> [Your assignment]
The first line of the entries is where the copy starts and the line with "You are a computer-use" is where it ends; set down each line exactly, both ends included, and drop pictures.

> [Records contained in a dataset]
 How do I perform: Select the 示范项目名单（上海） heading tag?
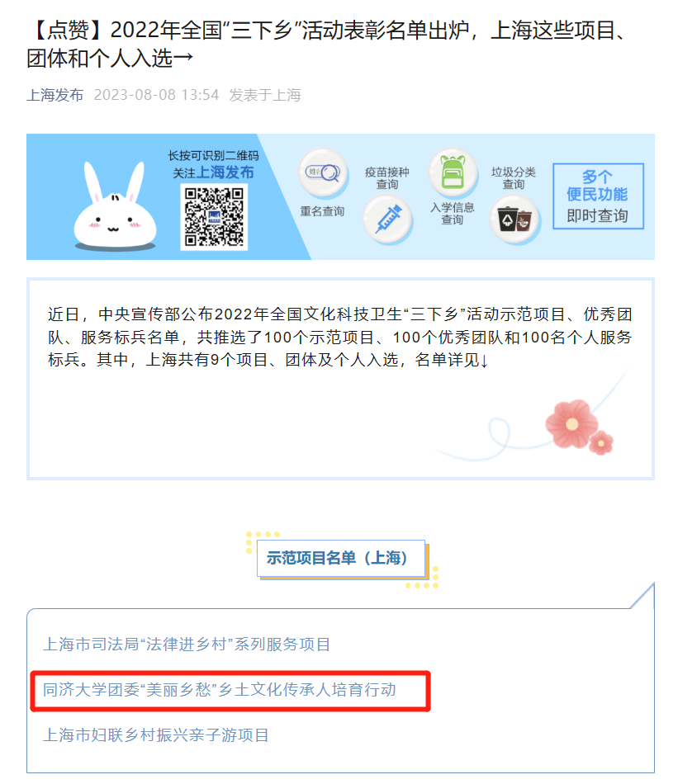coord(341,558)

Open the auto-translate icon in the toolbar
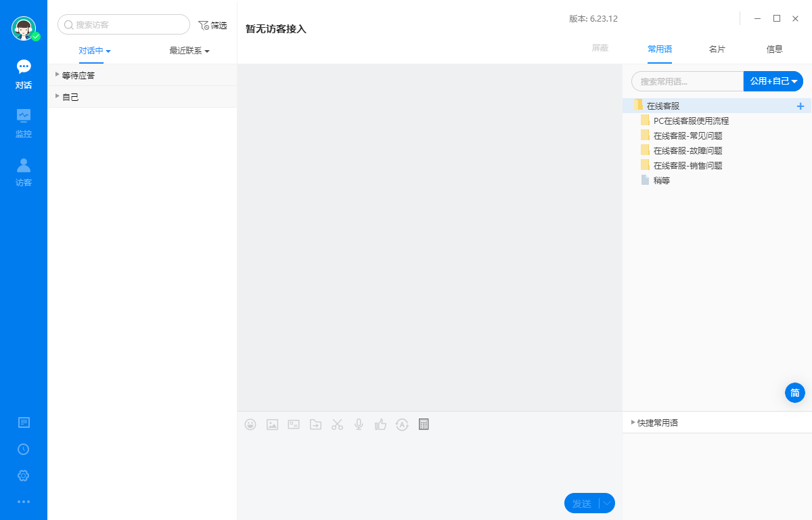(402, 424)
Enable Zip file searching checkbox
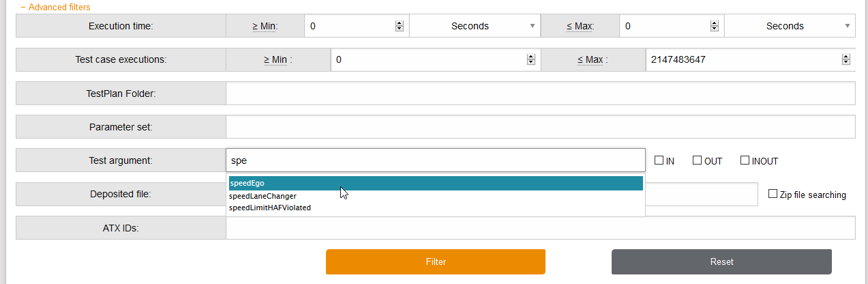 (773, 194)
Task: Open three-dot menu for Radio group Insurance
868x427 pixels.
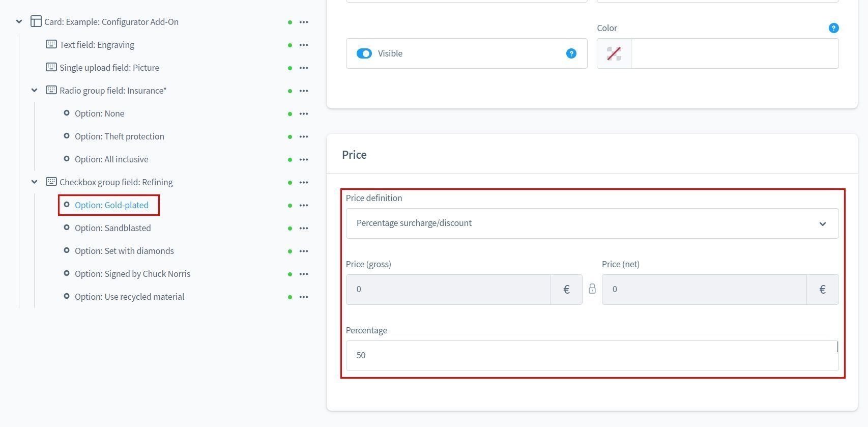Action: 304,91
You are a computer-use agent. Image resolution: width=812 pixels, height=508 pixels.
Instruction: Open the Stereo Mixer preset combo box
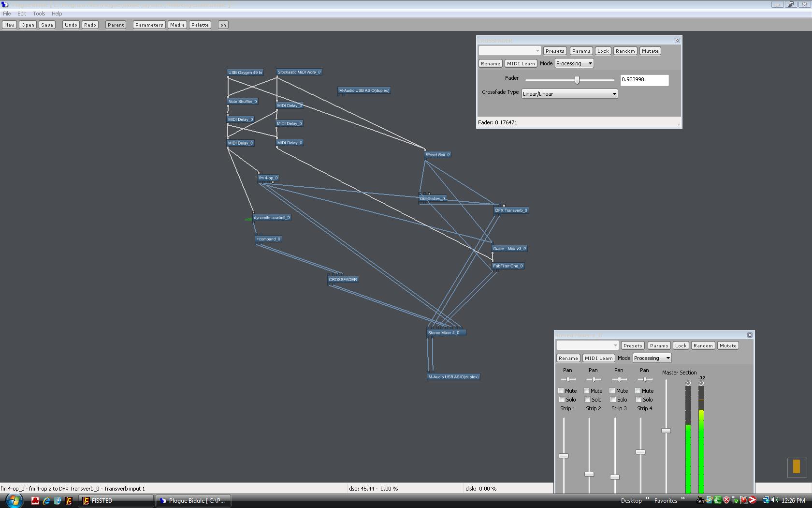pos(587,345)
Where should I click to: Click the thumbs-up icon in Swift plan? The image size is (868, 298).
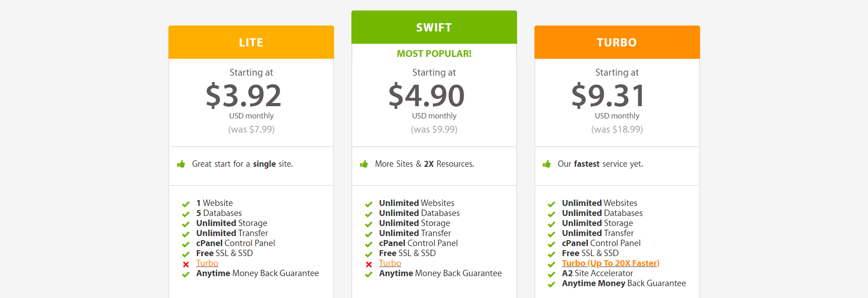(x=364, y=164)
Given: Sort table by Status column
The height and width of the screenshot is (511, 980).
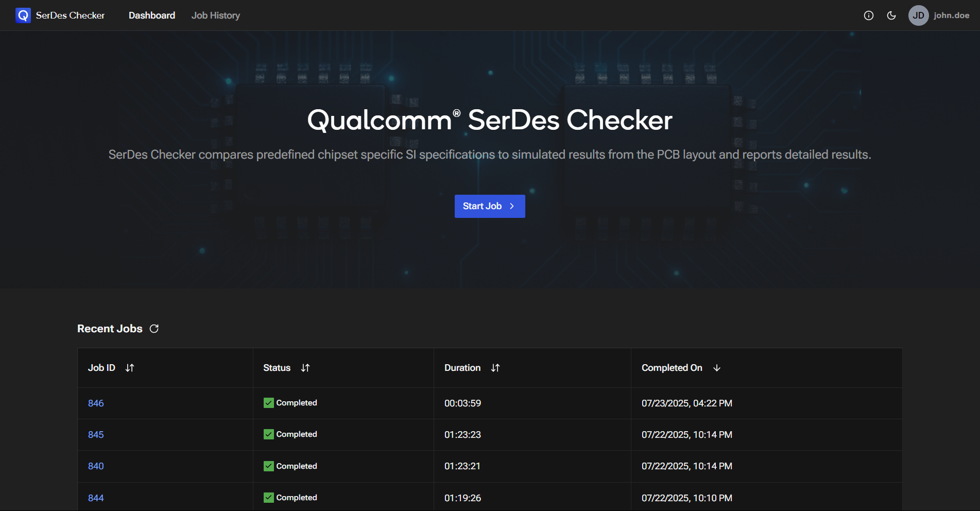Looking at the screenshot, I should click(305, 368).
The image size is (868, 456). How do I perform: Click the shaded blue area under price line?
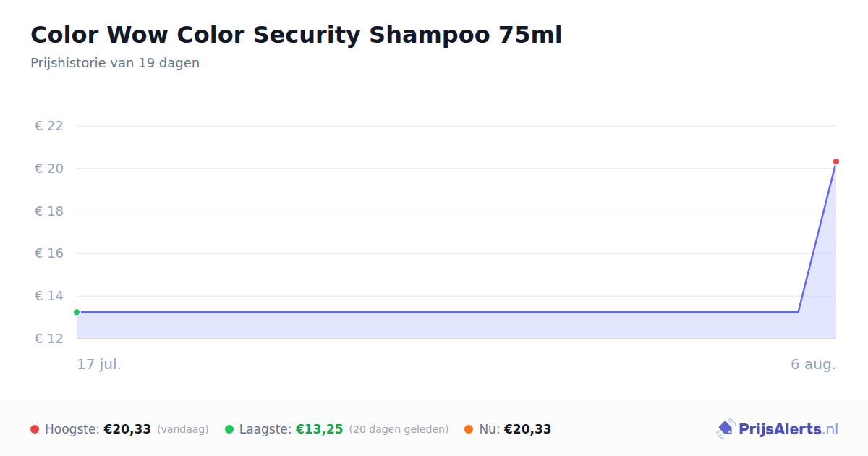(434, 326)
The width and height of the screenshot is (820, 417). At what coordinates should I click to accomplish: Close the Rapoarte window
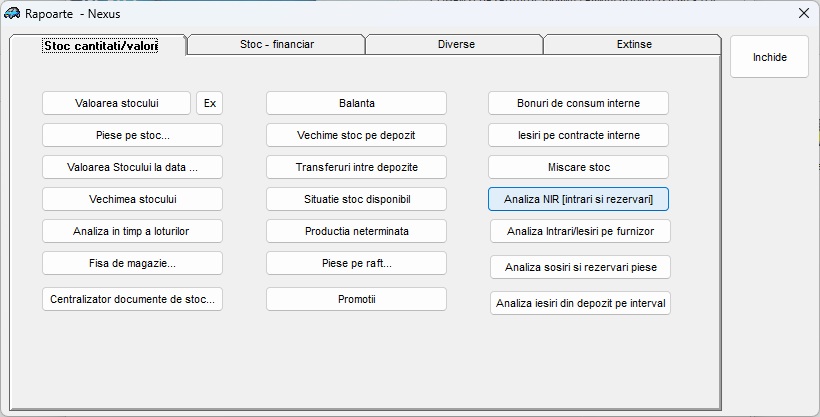[803, 13]
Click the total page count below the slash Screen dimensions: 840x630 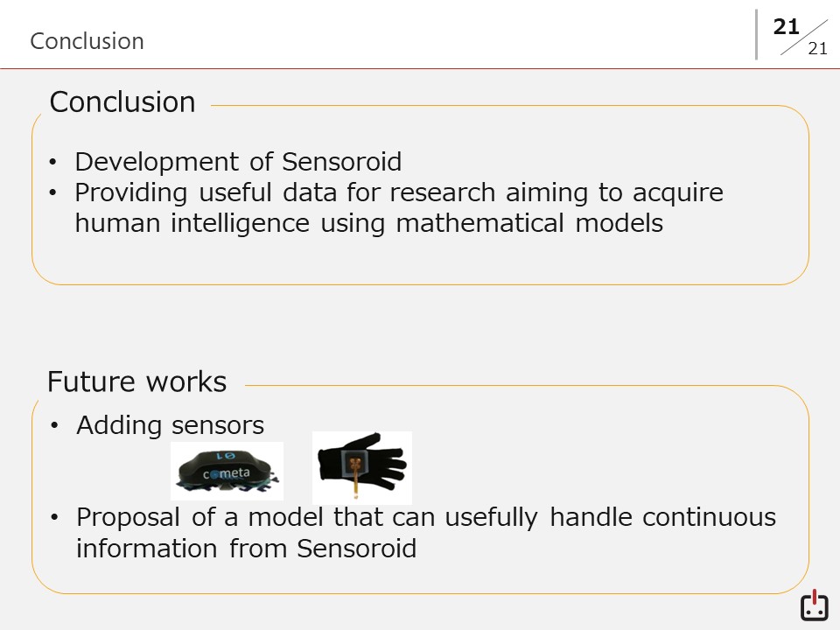pyautogui.click(x=817, y=49)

> [The answer]
 How do I perform: Select the 示范项目名单（上海） heading tag?
coord(341,558)

Open the auto-translate icon in the toolbar
(402, 424)
Enable Zip file searching checkbox
 (773, 194)
Task: Open three-dot menu for Radio group Insurance
868x427 pixels.
Action: 304,91
You are a computer-use agent. Image resolution: width=812 pixels, height=508 pixels.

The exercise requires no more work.